Industry 4.0: The Five Steps Towards A Digital Supply Chain
by Stefan Schrauf, Philipp Berttram and Morten Grunwald
If the vision of Industry 4.0 is to be realized, most enterprise processes — manufacturing, product development, customer relations, and the workplace itself — must become fully digitized. A critical element will be the arrival of the digital supply chain.
The supply chain today is a series of largely discrete, siloed steps taken through marketing, product development, manufacturing, and distribution, and finally into the hands of the customer. Digitization brings down those walls, and the chain becomes a completely integrated ecosystem that is fully transparent to all the players involved — from the suppliers of raw materials, components, and parts, to the transporters of those supplies and finished goods, and finally to the customers demanding fulfillment.
This network will depend on a number of key technologies: integrated planning and execution systems, logistics visibility, autonomous logistics, smart procurement and warehousing, spare parts management, and advanced analytics.

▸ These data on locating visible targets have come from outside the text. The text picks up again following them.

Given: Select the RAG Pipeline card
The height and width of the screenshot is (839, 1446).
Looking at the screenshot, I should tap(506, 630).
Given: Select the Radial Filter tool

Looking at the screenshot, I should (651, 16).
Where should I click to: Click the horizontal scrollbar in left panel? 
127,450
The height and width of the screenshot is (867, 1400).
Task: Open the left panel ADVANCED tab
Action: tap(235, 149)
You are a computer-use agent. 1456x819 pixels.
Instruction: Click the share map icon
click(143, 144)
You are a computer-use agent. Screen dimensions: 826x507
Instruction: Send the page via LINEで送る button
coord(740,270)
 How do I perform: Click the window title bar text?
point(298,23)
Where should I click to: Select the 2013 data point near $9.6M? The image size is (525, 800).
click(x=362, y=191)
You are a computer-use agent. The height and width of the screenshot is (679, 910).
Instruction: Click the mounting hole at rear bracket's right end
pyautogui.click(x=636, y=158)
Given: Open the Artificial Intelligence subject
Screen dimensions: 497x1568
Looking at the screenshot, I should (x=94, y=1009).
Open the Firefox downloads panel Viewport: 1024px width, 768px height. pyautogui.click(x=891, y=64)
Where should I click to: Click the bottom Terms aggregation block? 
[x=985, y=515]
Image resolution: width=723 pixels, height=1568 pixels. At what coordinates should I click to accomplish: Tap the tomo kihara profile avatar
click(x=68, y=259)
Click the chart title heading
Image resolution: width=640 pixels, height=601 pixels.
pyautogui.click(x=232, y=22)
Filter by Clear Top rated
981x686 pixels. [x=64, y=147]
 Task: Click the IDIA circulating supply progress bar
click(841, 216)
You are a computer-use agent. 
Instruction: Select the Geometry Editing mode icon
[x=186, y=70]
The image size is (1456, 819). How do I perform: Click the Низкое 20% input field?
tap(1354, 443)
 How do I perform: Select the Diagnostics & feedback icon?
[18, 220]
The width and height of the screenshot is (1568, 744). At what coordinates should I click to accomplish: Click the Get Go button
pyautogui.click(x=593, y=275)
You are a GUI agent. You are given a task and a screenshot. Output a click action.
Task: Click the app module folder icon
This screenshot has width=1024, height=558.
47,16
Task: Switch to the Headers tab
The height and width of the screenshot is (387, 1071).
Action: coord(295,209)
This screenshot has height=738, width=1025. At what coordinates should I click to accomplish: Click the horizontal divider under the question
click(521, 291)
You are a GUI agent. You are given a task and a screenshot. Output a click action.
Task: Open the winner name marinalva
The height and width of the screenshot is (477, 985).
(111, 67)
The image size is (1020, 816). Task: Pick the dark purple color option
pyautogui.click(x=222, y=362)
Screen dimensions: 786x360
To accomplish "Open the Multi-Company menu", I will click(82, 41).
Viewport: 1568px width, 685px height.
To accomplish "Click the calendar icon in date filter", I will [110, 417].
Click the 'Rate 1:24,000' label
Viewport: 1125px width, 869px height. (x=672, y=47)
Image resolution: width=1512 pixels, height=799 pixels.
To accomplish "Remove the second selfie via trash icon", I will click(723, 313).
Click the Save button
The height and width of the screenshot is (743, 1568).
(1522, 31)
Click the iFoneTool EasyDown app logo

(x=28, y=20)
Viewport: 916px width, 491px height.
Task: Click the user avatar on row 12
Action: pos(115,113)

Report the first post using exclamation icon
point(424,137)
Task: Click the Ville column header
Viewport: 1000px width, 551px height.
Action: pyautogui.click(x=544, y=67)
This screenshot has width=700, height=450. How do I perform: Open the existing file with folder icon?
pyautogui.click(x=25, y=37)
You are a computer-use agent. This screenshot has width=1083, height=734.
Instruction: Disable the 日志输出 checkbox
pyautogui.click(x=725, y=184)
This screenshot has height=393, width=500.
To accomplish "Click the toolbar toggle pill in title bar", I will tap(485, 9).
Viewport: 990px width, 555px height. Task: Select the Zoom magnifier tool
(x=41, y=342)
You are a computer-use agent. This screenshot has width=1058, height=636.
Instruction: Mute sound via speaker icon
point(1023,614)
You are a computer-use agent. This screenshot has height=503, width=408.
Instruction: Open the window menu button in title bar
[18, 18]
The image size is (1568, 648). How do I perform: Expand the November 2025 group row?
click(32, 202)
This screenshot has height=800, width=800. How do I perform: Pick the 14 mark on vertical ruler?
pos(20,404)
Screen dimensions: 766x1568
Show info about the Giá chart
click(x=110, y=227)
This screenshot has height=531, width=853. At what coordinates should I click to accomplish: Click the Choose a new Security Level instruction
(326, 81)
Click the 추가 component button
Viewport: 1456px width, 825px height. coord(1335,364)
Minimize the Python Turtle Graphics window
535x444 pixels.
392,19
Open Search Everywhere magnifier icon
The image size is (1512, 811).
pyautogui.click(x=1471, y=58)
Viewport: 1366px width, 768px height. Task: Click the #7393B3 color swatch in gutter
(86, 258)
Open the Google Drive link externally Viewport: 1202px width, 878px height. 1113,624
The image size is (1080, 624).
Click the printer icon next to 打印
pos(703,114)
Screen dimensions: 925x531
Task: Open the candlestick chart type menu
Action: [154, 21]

The result will enable companies to react to disruptions in the supply chain, and even anticipate them, by fully modeling the network, creating “what-if” scenarios, and adjusting the supply chain in real time as conditions change.
The key for a successful digital transformation of the existing supply chain, and therewith reaping the full benefits of DSC, lies in developing an orderly process for implementing and integrating the many technologies and capabilities required. In our experience, companies need to take five primary steps:
- Understand your starting position: Review your current maturity along the four stages of the maturity model and identify areas for improvement.
- Define your strategy: Determine your target maturity level and the supply chain vision that best supports your business strategy.
- Develop the appropriate road map: Settle on the necessary implementation steps and work them into a detailed road map.
- Deploy small pilots with end-to-end scope: Many applications that make up the digital supply chain represent a radical change for most organizations, so companies should first carry out smaller pilots that showcase benefits and help develop the right capabilities. These “lighthouse” projects should aim at testing the end-to-end flow for a specific supply chain, rather than implementing a limited set of technologies on a broader scale.
- Segmented rollout and capability development: After a successful pilot, the rollout should start with those supply chains where expected benefit is highest. This could involve key customers, key regions, or some other supply chain segmentation criterion. The capabilities required will need to evolve along with the rollout.
Companies that will succeeded in building a truly digital end-to-end supply chain will gain a difficult-to-challenge advantage in the race to Industry 4.0, and be able to set, or at least influence, technical standards for their particular industry. Moreover, the advantage will by no means be limited to the greater efficiencies. The real goal will be the many new business models and revenue streams the digital supply chain will open up.